ジョニーJoe

カーマイン・ストリート・ギターのジョニーJoeのレビュー・感想・評価

4.3
「素敵」という言葉しか思い浮かばない。

自分にとっての “真実” を自分なりに歩み続けて、今の“場所”にたどり着いて、淡々と日々を そこに注ぐ人たち。魅力的。

(音楽に関わる映画でありながら)根底に静けさが全編で横たわる映画。それは 入念に “作り込み” した作風のせいもあるだろう。

ドキュメンタリーだが、どのシーンも 事前に しっかりセッティングされた撮り方(店主のリックが店へ自転車で出勤する時も、特定のミュージシャンが来店して話に花を咲かせる時も、常に 事前に 固定カメラが 必ず据え置かれて、会話も両者のアングルがしっかり固定カメラで捉えられる)。

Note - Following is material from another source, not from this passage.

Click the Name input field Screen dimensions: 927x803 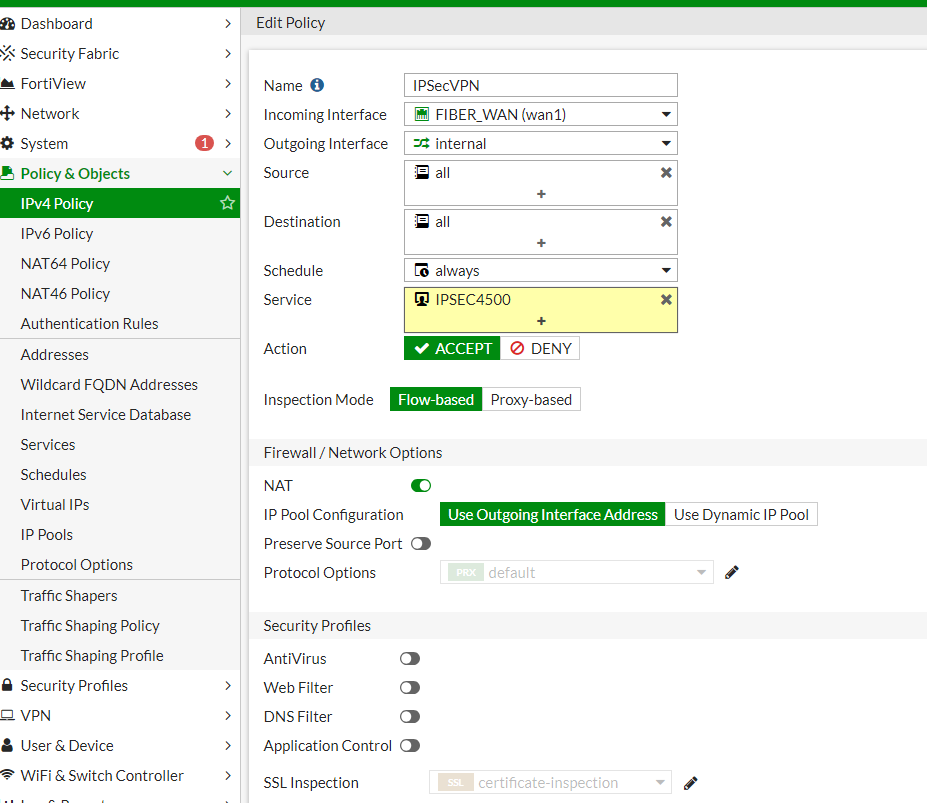(x=541, y=86)
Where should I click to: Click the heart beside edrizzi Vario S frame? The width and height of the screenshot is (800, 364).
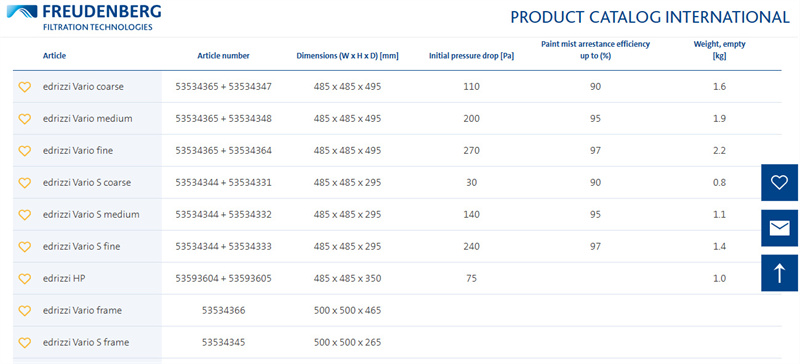point(24,343)
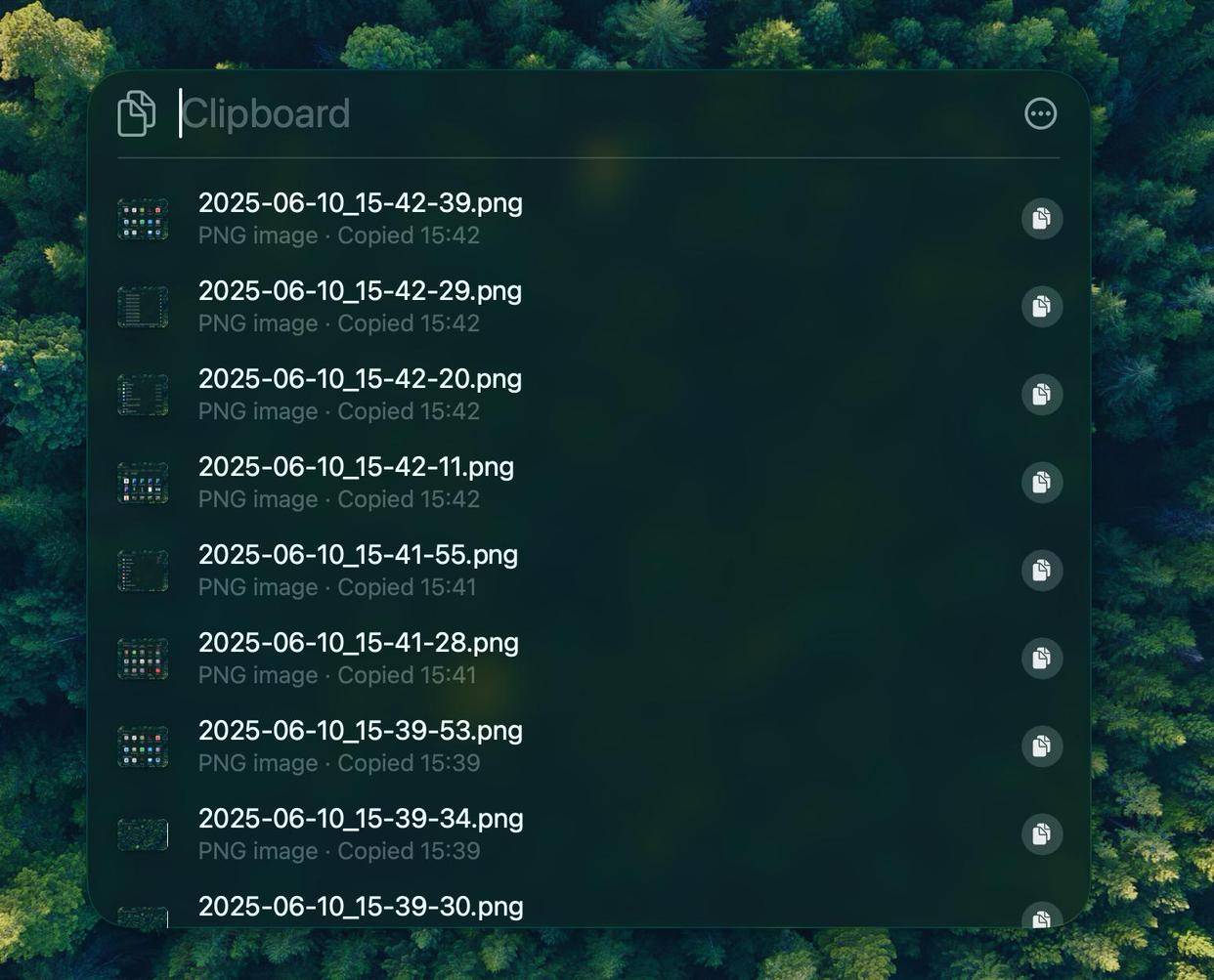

ちょっと “作られすぎて” いて、慣れてない人には違和感を生むかもしれないが、本作では 逆にこの作風が、店主=リックの生真面目さをなぞっているようで、個人的には微笑ましく感じる。

“弟子”のシンディとの関係性や出会いのエピソードも、素敵。

ある面では まったく違う志向性や守備範囲を持つ2人が(“師弟”でありながら)お互いに受け取り与え合う なくてはならない関係になっているのが、これからの時代に向けての大きな “希望” とも感じる。

彼女の誕生日シーンは、ささやかだけどジーンと来たなぁ。

どのミュージシャンとの店内での会話も、それぞれ違った内容・話題で、でも どれも深すぎて宝物だらけだったけど(故 ルー・リードの逸話とかも次元が違った)、
最後の方に チャーリー・セクストンが出て来た時には、思わず声が漏れちゃったなぁ。

どこを取っても、人生と真実の物語。

そして やっぱり、エンド・クレジットの「いかなるヒッピーも、この映画では危害を加えられていません」(よく映画にある動物愛護の文言のパロディ)には笑った(笑)

単なる “ほのぼの” じゃなく、自分の、すべての原点に還る時間をくれる逸品。